Fingersoft, a Finnish mobile game developer, is trialing a system in which it allows staff to work reduced hours for 90 percent of their usual full salary.
The scheme sees staff work 80 percent of their full-time hours equating to four days a week or six hours per day, for 90 percent of the salary they’d get for working 100 percent of their hours. In addition to this scheme, the developer is working with staff on remote working to allow them to have the best work/life balance possible.
The developer plans to make the results of this trial public after an initial six-month period. If the results are deemed to be a success, then the system will be rolled out to all staff who want to use it, allowing the company to, hopefully, improve the quality of working life for all those it employs.
Jaakko Kylmäoja, Fingersoft’s CEO, explained that staff have received the system well so far. Many have already signed up to it and are looking forward to working the reduced hours and taking more control of their work/life balance.

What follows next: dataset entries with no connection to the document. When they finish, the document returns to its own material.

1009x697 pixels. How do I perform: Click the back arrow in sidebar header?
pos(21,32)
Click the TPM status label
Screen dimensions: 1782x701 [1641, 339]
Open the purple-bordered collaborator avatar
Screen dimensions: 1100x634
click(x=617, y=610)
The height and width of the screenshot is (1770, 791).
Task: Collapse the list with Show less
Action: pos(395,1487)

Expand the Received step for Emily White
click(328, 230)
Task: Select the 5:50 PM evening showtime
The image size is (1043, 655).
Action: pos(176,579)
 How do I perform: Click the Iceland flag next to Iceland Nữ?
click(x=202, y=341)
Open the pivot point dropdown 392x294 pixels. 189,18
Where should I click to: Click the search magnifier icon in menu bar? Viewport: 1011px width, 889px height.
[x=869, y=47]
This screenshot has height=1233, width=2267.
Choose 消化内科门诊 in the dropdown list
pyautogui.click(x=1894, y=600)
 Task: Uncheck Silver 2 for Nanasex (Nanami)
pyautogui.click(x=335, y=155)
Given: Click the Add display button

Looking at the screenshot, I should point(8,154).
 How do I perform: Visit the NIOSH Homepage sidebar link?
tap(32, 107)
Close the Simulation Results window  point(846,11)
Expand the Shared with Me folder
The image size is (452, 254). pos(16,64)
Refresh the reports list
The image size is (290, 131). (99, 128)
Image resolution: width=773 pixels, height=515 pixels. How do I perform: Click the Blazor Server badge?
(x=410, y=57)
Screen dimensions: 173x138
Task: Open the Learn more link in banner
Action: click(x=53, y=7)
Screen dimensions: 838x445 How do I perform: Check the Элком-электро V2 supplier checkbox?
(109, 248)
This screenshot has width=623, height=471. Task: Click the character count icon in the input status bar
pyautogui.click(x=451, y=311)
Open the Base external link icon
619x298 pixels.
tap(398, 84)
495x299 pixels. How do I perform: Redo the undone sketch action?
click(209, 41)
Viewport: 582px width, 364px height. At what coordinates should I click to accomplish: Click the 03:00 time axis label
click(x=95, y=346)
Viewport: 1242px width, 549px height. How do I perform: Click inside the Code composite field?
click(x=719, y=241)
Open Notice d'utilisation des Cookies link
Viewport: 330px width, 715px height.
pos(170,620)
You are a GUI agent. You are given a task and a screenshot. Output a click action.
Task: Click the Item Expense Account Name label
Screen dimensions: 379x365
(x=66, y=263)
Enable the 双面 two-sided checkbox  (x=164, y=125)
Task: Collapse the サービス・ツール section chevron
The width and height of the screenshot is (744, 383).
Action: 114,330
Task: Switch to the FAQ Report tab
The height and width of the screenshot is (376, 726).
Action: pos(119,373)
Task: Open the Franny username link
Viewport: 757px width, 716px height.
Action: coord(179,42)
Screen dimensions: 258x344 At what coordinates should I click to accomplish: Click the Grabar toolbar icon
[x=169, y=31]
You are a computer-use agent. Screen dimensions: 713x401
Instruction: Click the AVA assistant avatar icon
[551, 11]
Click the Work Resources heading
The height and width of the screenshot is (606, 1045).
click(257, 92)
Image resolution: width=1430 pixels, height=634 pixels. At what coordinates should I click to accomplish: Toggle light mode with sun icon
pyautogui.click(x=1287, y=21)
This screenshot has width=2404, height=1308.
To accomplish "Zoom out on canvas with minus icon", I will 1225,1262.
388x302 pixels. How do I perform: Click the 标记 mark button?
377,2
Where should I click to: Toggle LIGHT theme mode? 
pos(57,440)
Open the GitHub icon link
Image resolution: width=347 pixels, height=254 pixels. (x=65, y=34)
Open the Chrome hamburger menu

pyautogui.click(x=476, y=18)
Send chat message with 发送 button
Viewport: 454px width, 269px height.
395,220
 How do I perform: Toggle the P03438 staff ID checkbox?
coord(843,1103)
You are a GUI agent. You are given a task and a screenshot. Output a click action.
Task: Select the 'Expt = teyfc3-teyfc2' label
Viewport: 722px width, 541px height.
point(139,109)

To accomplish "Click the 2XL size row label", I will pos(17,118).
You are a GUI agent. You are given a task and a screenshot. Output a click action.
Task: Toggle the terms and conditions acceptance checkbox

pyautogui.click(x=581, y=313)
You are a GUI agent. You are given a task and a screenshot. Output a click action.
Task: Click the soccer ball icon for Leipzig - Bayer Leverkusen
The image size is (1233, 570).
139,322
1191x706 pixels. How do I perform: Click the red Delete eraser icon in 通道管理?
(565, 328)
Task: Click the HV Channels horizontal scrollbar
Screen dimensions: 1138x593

Kylmäoja added that the company is aware that everyone is different. For some, any sort of sacrifice on the full salary you get each month isn’t an option. However, others are willing to make the sacrifice for the flexibility it gives them for childcare, home life, and all sorts of other things that affect us each and every day.
Kylmäoja believes that having more time for recovery between each day, particularly in such a creative industry, is far more beneficial than having people work as hard as they can for the maximum amount of time possible. The company is looking forward to seeing what the results of the scheme are when staff report their feelings in six months.
Reduced working weeks is something that has been available in some countries, such as Netherlands, for some time. However, other countries were vehemently against the system until the pandemic. Now, since staff around the world have proven they can work from home and get more done in the same hours, reduced working hours seems to make more sense.